**CONSIGNES**.
1 – Indiquez si chacune des affirmations suivantes concorde avec le texte sur la désobéissance civile en procès : (a) le blocage du pont Bessières a eu lieu le 20 septembre 2019 ; (b) les amendes prononcées s'élèvent à 500 ou 1000 francs ; (c) la question du climat a occupé une large place au procès. Répondez par oui ou par non en citant textuellement les mots décisifs.
2 – Rédigez la suite du texte sur la désobéissance civile en procès, en reprenant après sa dernière phrase.

La désobéissance civile en procès
Les condamnations tombent sur les militants du climat et montrent les incohérences d’un système judiciaire qui condamne différemment pour de mêmes faits
«Je suis condamnée, nous sommes condamnés avant même d’entrer dans la salle du jugement. Et l’humanité est condamnée!» Sonja Hediger, médecin, ne cache pas sa tristesse à la suite du verdict lu par le juge Stéphane Coletta mercredi 1er décembre, lors de cet énième procès dit des 200. «C’est un jour noir pour le principe même de justice, à l’image d’un système déprimant», souligne, écœuré, Kelmy Martinez, membre de la Jeunesse socialiste et de la Grève du climat, étudiant en travail social. Avec eux, une étudiante en médecine et une conseillère conjugale ont également été jugées pour avoir participé à l’une ou l’autre des manifestations: les blocages pacifiques du pont Bessières le 20 septembre 2019 et de la place Centrale le 14 décembre 2019, organisés par Extinction Rebellion (XR), ainsi qu’une action dans un bâtiment laissé à l’abandon de la place Bel-Air, le 29 mai 2020, lors d’une Critical Mass.
Le juge Stéphane Coletta, malgré le pacifisme des manifestants et le mobile honorable de l’urgence du bouleversement climatique en cours, les sanctionne lourdement: de 30 à 50 jours-amende avec des sursis de 2 ou 3 ans, des frais de 750 à 1400 francs, et des amendes de 200 ou 300 francs. Les éléments retenus: entrave aux services d’intérêt général, empêchement d’accomplir un acte officiel, violation des règles de la circulation et de la Loi vaudoise sur les contraventions, de domicile et de l’ordonnance Covid dans le cas de l’action à Bel-Air. La question du climat a à peine été évoquée.

**EXTRAITS DE DONNÉES**.
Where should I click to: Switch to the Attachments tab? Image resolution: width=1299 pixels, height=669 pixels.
==
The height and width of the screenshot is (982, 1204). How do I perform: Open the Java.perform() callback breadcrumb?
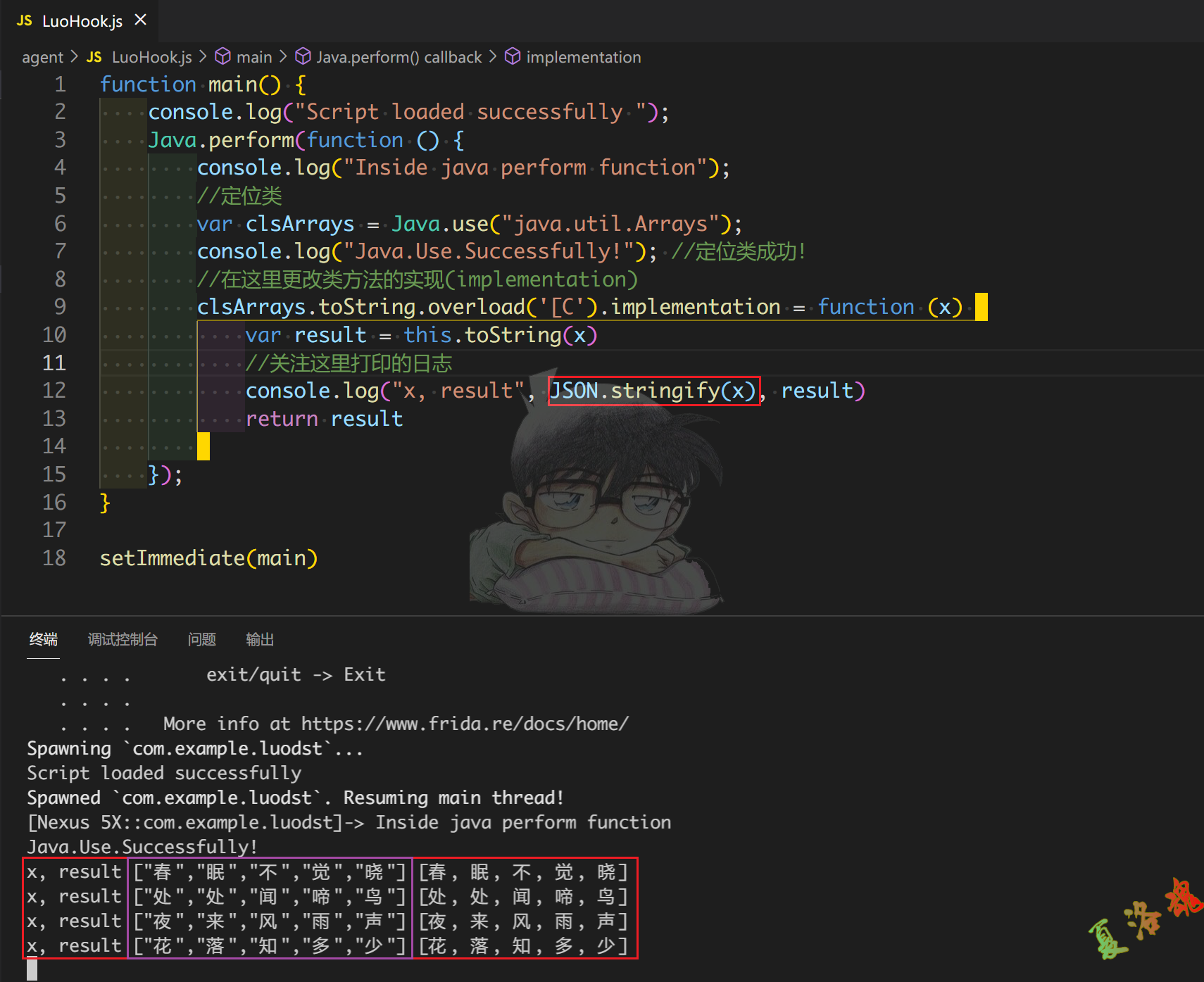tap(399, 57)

**CORRIGÉ**.
1 –
(a) Oui : « les blocages pacifiques du pont Bessières le 20 septembre 2019 ».
(b) Non : « des amendes de 200 ou 300 francs ».
(c) Non : « La question du climat a à peine été évoquée. »

2 –
La CEDH en ligne de mire
Les avocats présents, Me Ayrton et Me Jaccoud peinent à comprendre le raisonnement du juge. Le premier en vient à déduire: «Au niveau suisse, tout semble verrouillé. Il va falloir aller jusqu’à la Cour européenne des droits de l’homme (CEDH).» Sa plaidoirie portait surtout sur la liberté d’expression, de réunion et de manifestation. «Ces lanceurs d’alerte devraient être remerciés au lieu d’être poursuivis par le Ministère public!» s’insurge-t-il.
Me Jaccoud souligne, quant à elle, le manque de courage et d’audace du juge et ses motivations extrêmement conservatrices. «Ce verdict, comme les autres avant lui, pose la question de la manière dont sont organisés les débats. De mêmes faits sont jugés différemment. Dès lors, quelle est la qualité de la justice rendue?» Lors de l’audience, le 24 novembre, un troisième avocat, Me Jacob, partageait sa consternation face à la répression pénale de manifestations pacifiques, et alors que la police, la Municipalité et les transports publics avaient été avertis en amont. Il dénonçait, comme d’autres avocats et collectifs avant lui, la fragmentation des procès: «La jurisprudence de la CEDH est limpide. Le jugement séparé pour le même état de fait doit rester exceptionnel.» Une future prévenue présente dans le public, ayant elle aussi fait recours contre son ordonnance pénale, s’interroge en aparté: «Lors de mon procès dont je ne connais pas encore la date, je pensais expliquer mes motivations, mais est-ce que cela en vaut la peine?»